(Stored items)
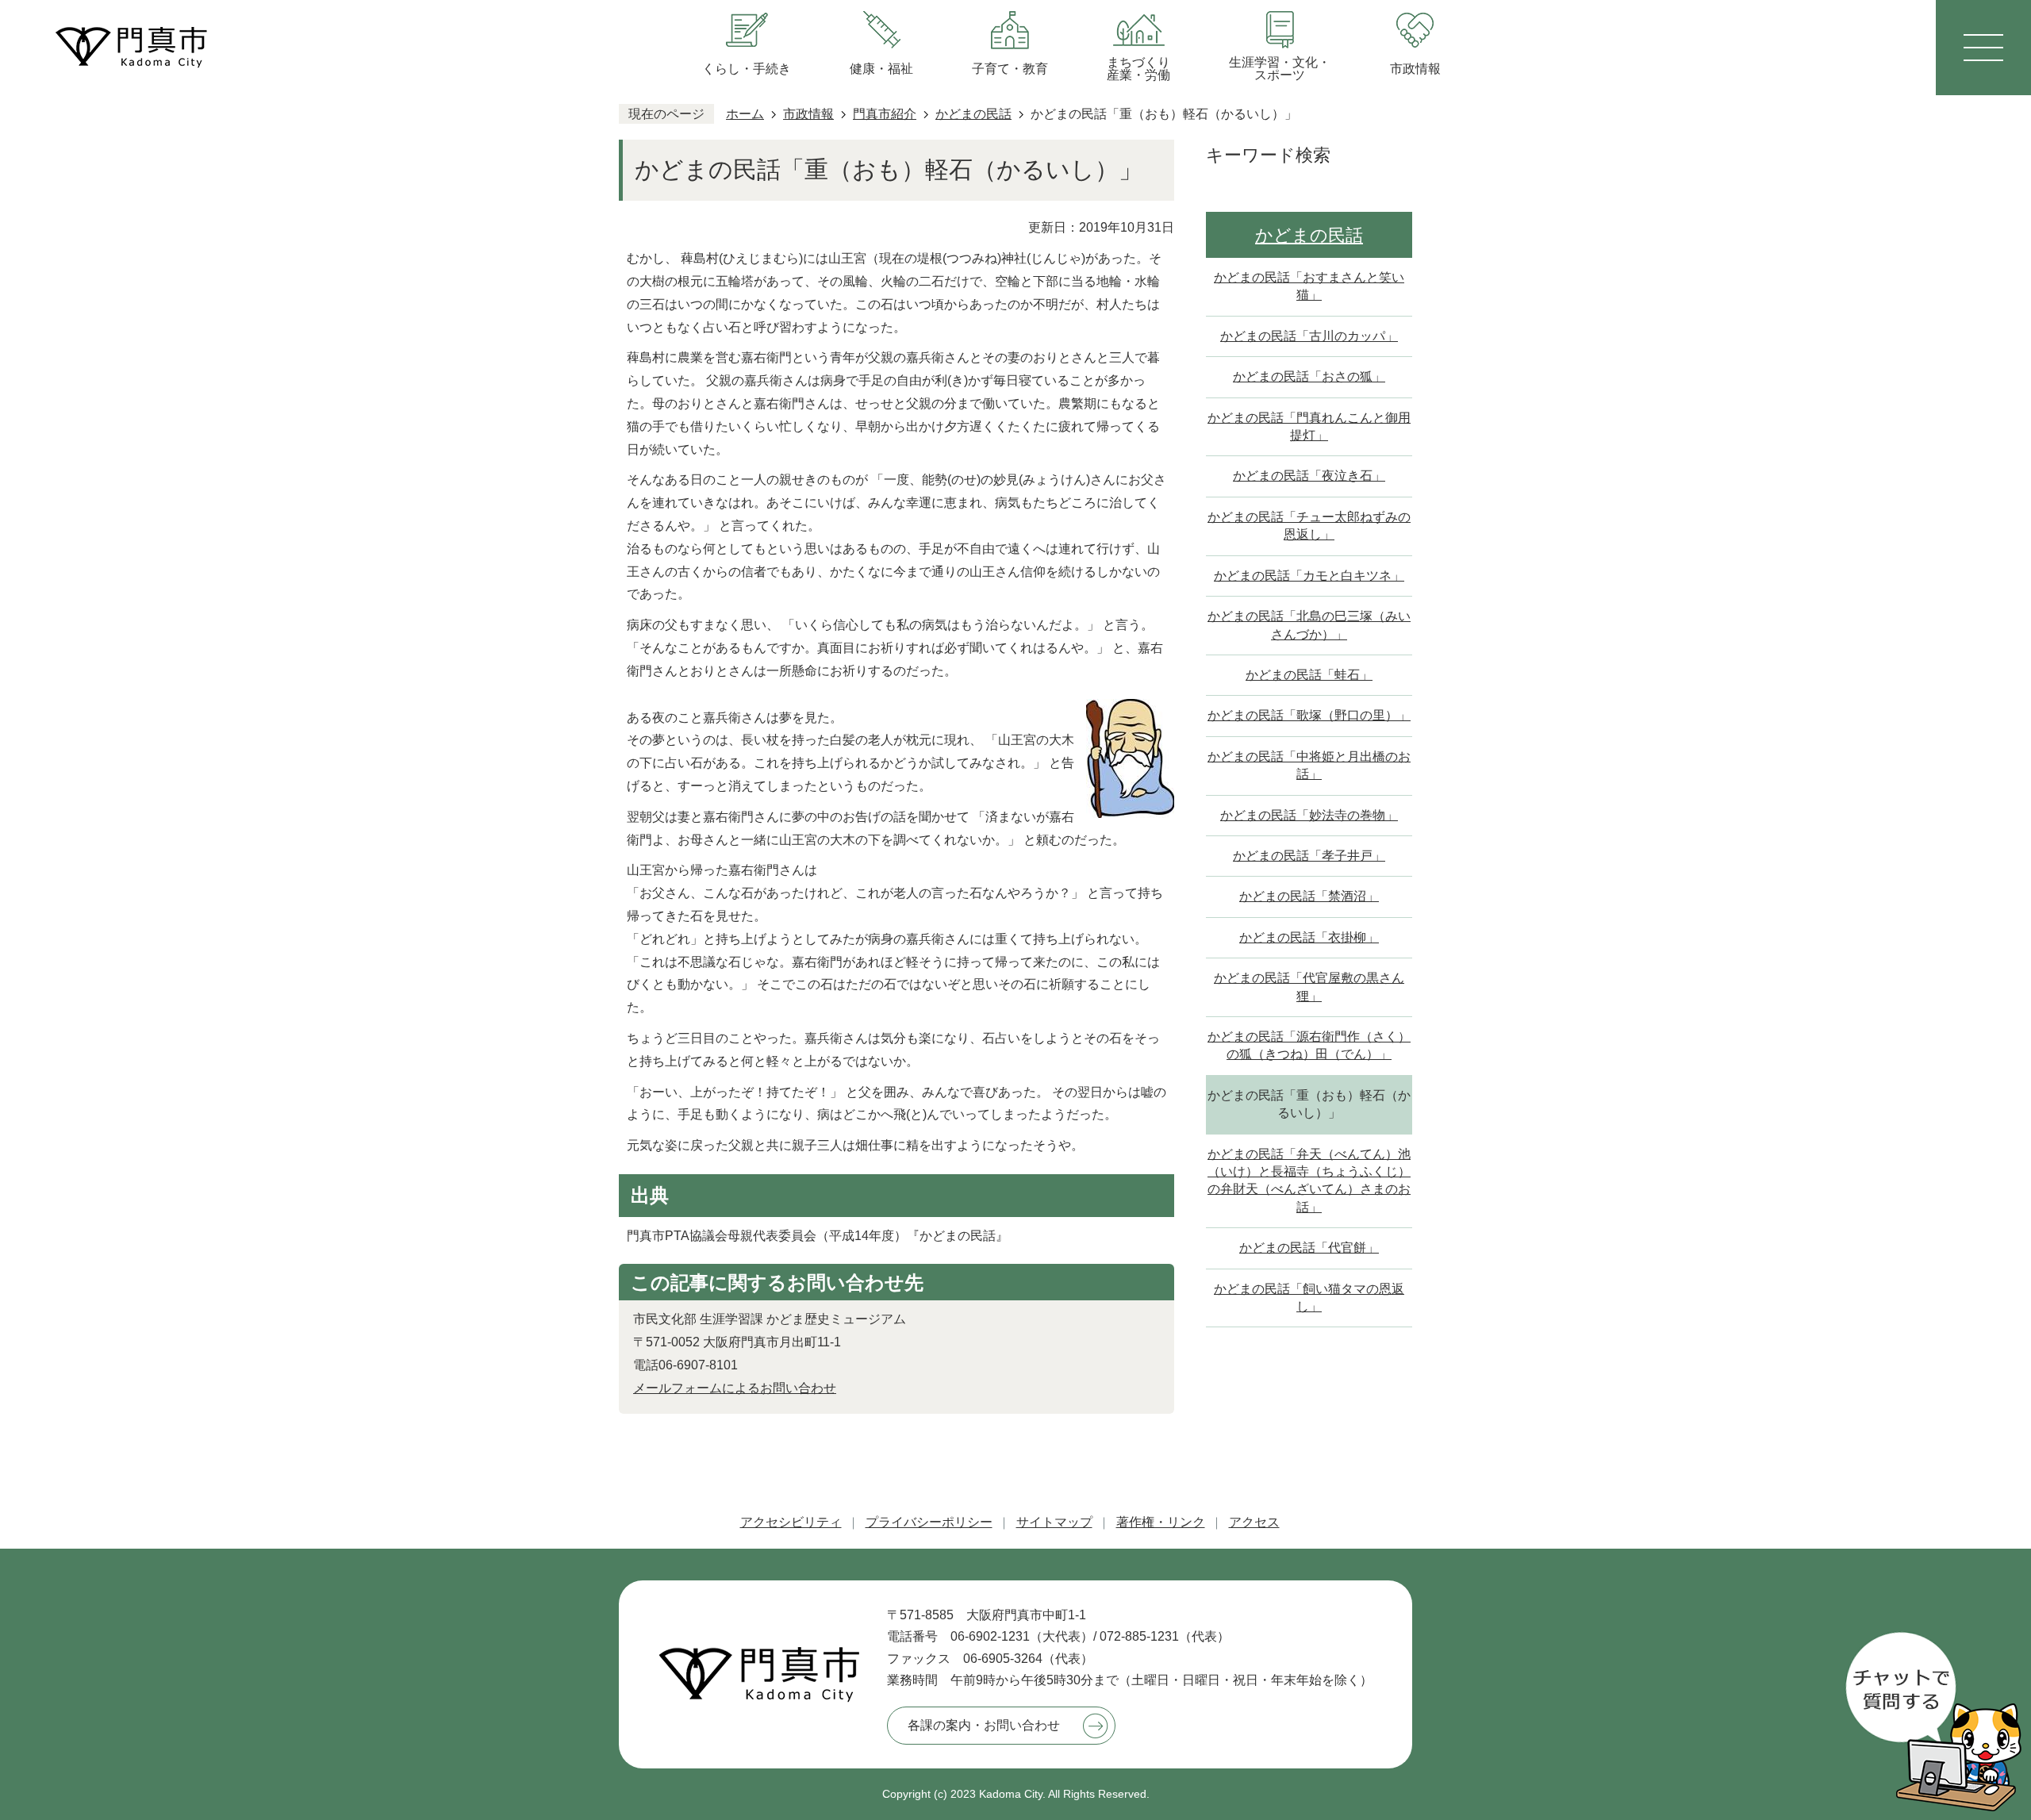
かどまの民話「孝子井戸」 (1309, 855)
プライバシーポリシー (929, 1522)
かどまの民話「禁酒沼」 (1309, 896)
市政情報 (808, 114)
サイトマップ (1054, 1522)
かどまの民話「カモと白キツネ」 (1309, 575)
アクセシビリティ (791, 1522)
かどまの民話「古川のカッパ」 (1309, 336)
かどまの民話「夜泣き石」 (1309, 475)
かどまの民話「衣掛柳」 (1309, 937)
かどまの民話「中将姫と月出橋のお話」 (1309, 765)
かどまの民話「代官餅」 (1309, 1247)
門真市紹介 (884, 114)
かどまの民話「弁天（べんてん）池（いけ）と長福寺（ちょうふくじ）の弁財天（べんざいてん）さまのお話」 (1309, 1180)
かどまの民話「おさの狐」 (1309, 376)
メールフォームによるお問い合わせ (734, 1388)
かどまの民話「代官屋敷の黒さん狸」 (1309, 986)
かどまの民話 (973, 114)
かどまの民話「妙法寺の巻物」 (1309, 815)
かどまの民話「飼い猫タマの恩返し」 (1309, 1297)
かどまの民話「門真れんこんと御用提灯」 (1309, 426)
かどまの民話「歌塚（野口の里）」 (1309, 715)
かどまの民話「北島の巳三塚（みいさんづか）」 (1309, 624)
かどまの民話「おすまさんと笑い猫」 (1309, 286)
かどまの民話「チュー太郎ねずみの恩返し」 (1309, 525)
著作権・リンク (1160, 1522)
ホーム (745, 114)
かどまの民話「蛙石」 (1309, 675)
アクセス (1254, 1522)
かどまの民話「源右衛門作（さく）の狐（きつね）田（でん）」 (1309, 1045)
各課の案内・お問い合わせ (984, 1725)
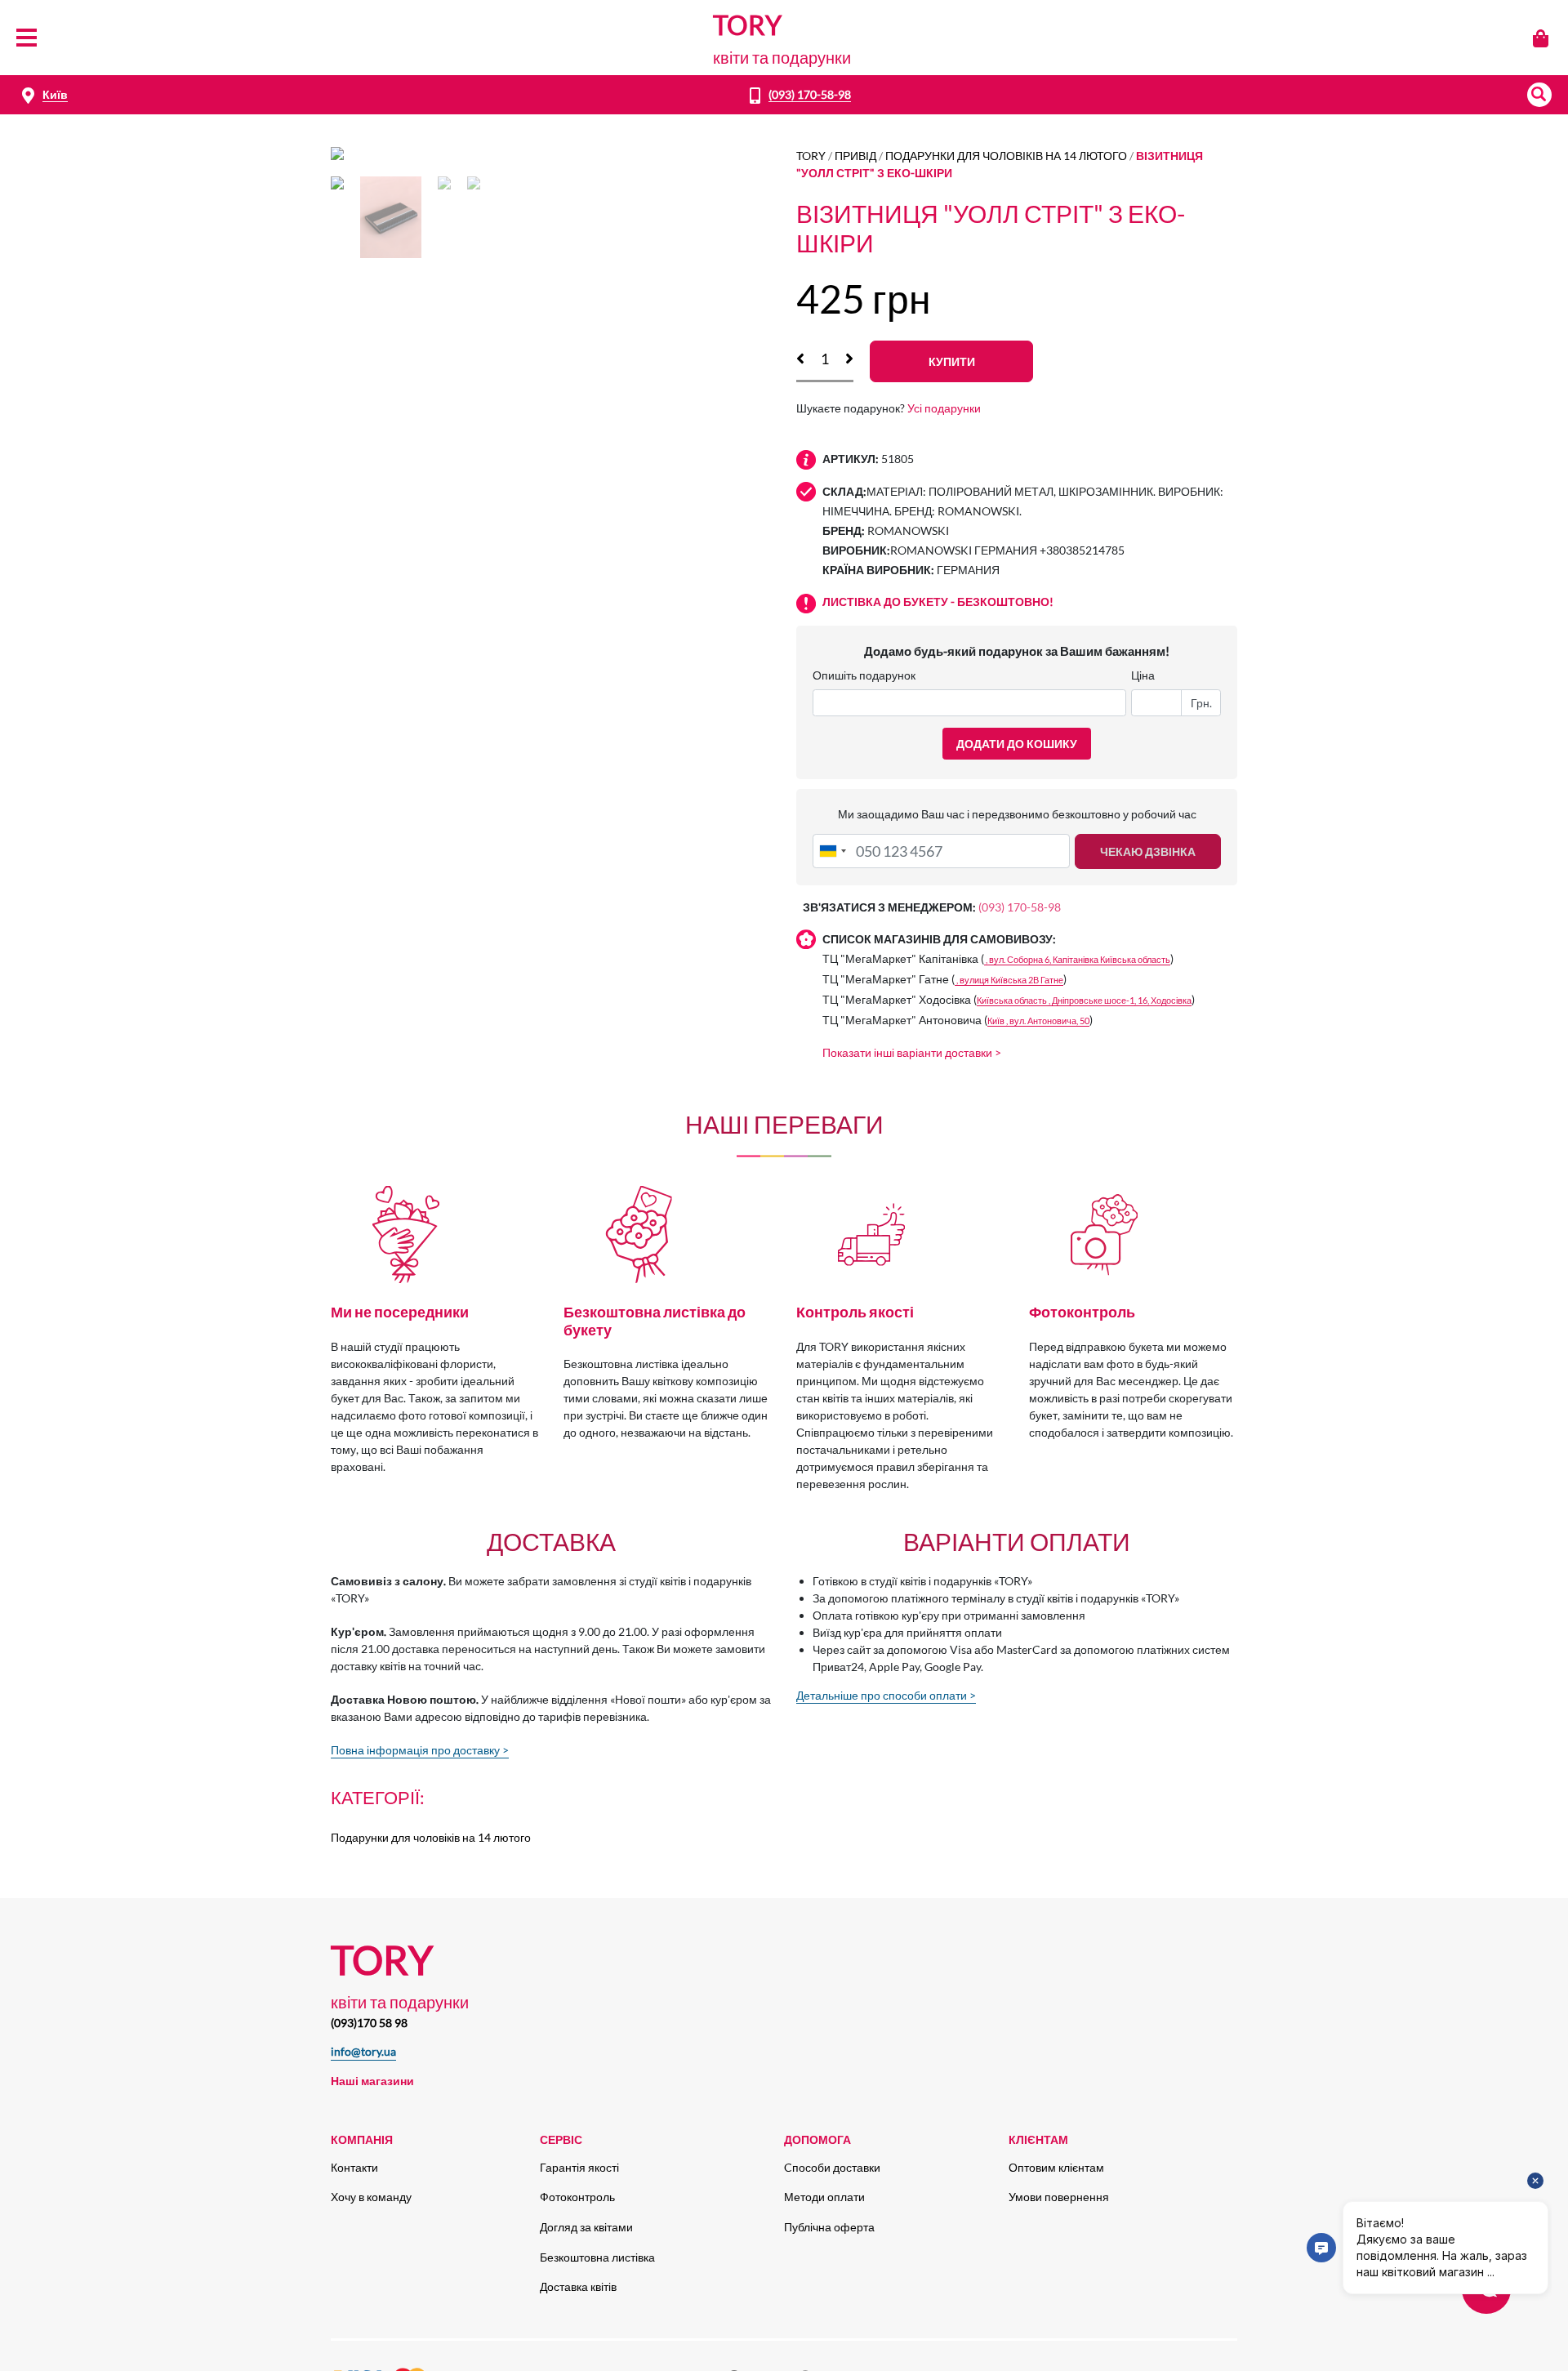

[Activity]: The job here is to write out the records exactly, pictures excluded.

[Task answer]:
かどまの民話「孝子井戸」 (1309, 855)
プライバシーポリシー (929, 1522)
かどまの民話「禁酒沼」 (1309, 896)
市政情報 (808, 114)
サイトマップ (1054, 1522)
かどまの民話「カモと白キツネ」 (1309, 575)
アクセシビリティ (791, 1522)
かどまの民話「古川のカッパ」 (1309, 336)
かどまの民話「夜泣き石」 (1309, 475)
かどまの民話「衣掛柳」 (1309, 937)
かどまの民話「中将姫と月出橋のお話」 (1309, 765)
かどまの民話「代官餅」 (1309, 1247)
門真市紹介 (884, 114)
かどまの民話「弁天（べんてん）池（いけ）と長福寺（ちょうふくじ）の弁財天（べんざいてん）さまのお話」 (1309, 1180)
かどまの民話「おさの狐」 (1309, 376)
メールフォームによるお問い合わせ (734, 1388)
かどまの民話「代官屋敷の黒さん狸」 (1309, 986)
かどまの民話 (973, 114)
かどまの民話「妙法寺の巻物」 (1309, 815)
かどまの民話「飼い猫タマの恩返し」 (1309, 1297)
かどまの民話「門真れんこんと御用提灯」 (1309, 426)
かどまの民話「歌塚（野口の里）」 (1309, 715)
かどまの民話「北島の巳三塚（みいさんづか）」 (1309, 624)
かどまの民話「おすまさんと笑い猫」 (1309, 286)
かどまの民話「チュー太郎ねずみの恩返し」 (1309, 525)
著作権・リンク (1160, 1522)
ホーム (745, 114)
かどまの民話「蛙石」 (1309, 675)
アクセス (1254, 1522)
かどまの民話「源右衛門作（さく）の狐（きつね）田（でん）」 (1309, 1045)
各課の案内・お問い合わせ (984, 1725)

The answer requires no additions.